The following was originally a comment:
The accuracy of my report that Anglicanorum Coetibus is in response primarily to an old request from FiF/UK took me by surprise. I assumed everyone knew that FiF/UK was first in line, and did the closest work at the end.
This was reported earlier:
NOT everyone was bewildered. The Revd Geoffrey Kirk, secretary of Forward in Faith — who will be standing down next year, after an “annus horribilis” of ill-health — told the Assembly on Friday: “You will have wondered why the original agenda of this Assembly was so sketchy. Well, now you know.”
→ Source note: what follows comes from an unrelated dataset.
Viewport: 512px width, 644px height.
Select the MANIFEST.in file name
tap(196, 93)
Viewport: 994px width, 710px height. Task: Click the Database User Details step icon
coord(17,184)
The statement from Rome was “not a bolt out of the blue”. It was an event long expected, for which many people had worked over the years. In 1992, Fr John Broadhurst, as he was then, had sent out a card to every priest on the mailing list asking him to affirm acceptance of the magisterium of the Roman Catholic Church...The Bishops of Chichester and other bishops had made similar contacts, and FiF representatives had spent two days in January as guests of Cardinal Christoph Schönborn in Vienna. As they had departed for London, he had flown off to Rome.
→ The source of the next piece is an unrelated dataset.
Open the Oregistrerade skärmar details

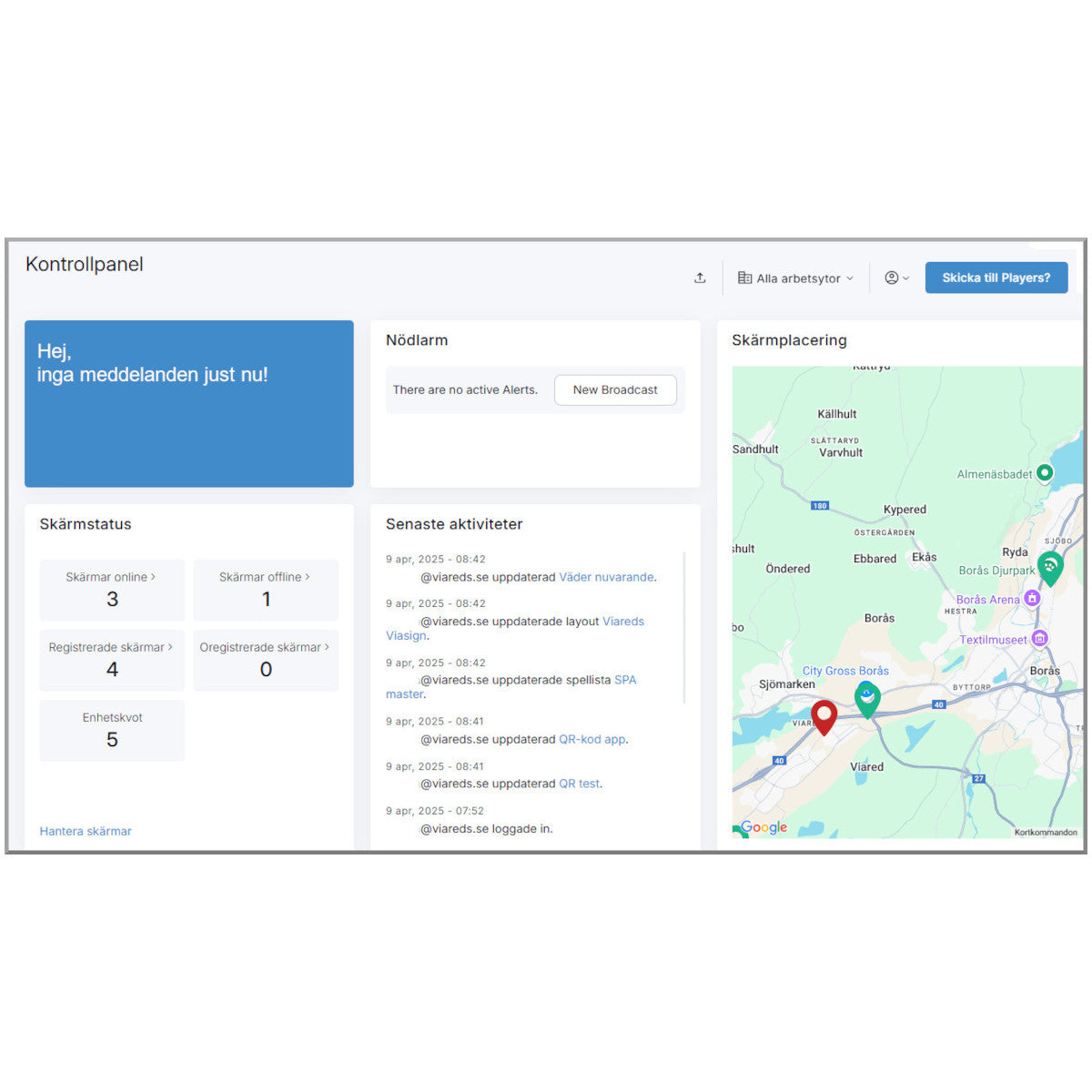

“This is Plan B, emerging mercifully on cue as Plan A seems to have an increasingly uncertain future in the leglisative revision committee of the General Synod.”
The TAC was mentioned as also making a petition.
Ed has said that the TAC expect another set of Norms particular to them. The one point, however is that these cannot contradict the existing constitution and its norms, if indeed the prediction is true. Rome will not change precedent and the official doctrine with which it has bound itself.
I was asked earlier this evening if I regard acceptance of Anglicanorum Coetibus as a betrayal of Anglicanism. In the sense that we have never claimed to be the One True Church, but only a part of it (as we say about all other such parts) the answer cannot be yes in an open sense. But, in terms of the present time in which we live, as things are right now in history, yes it is a betrayal.
originally posted Tuesday, March 04, 2008
Considering the present issue, I have decided it is quite timely to post, for a second time, this essay. - Fr. Hart
We hope therefore that to reform ourselves, if at any time we have done amiss, is not to sever ourselves from the Church we were of before. In the Church we were, and we are so still. Other difference between our estate before and now we know none but only such as we see in Juda; which having sometime been idolatrous became afterwards more soundly religious by renouncing idolatry and superstition. If Ephraim “be joined unto idols,” the counsel of the Prophet is, “Let him alone.” “If Israel play the harlot, let not Juda sin.” “If it seem evil unto you,” saith Josua, “to serve the Lord, choose you this day whom ye will serve; whether the gods whom your fathers served beyond the flood, or the gods of the Amorites in whose land ye dwell: but I and mine house will serve the Lord.” The indisposition therefore of the Church of Rome to reform herself must be no stay unto us from performing our duty to God; even as desire of retaining conformity with them could be no excuse if we did not perform that duty.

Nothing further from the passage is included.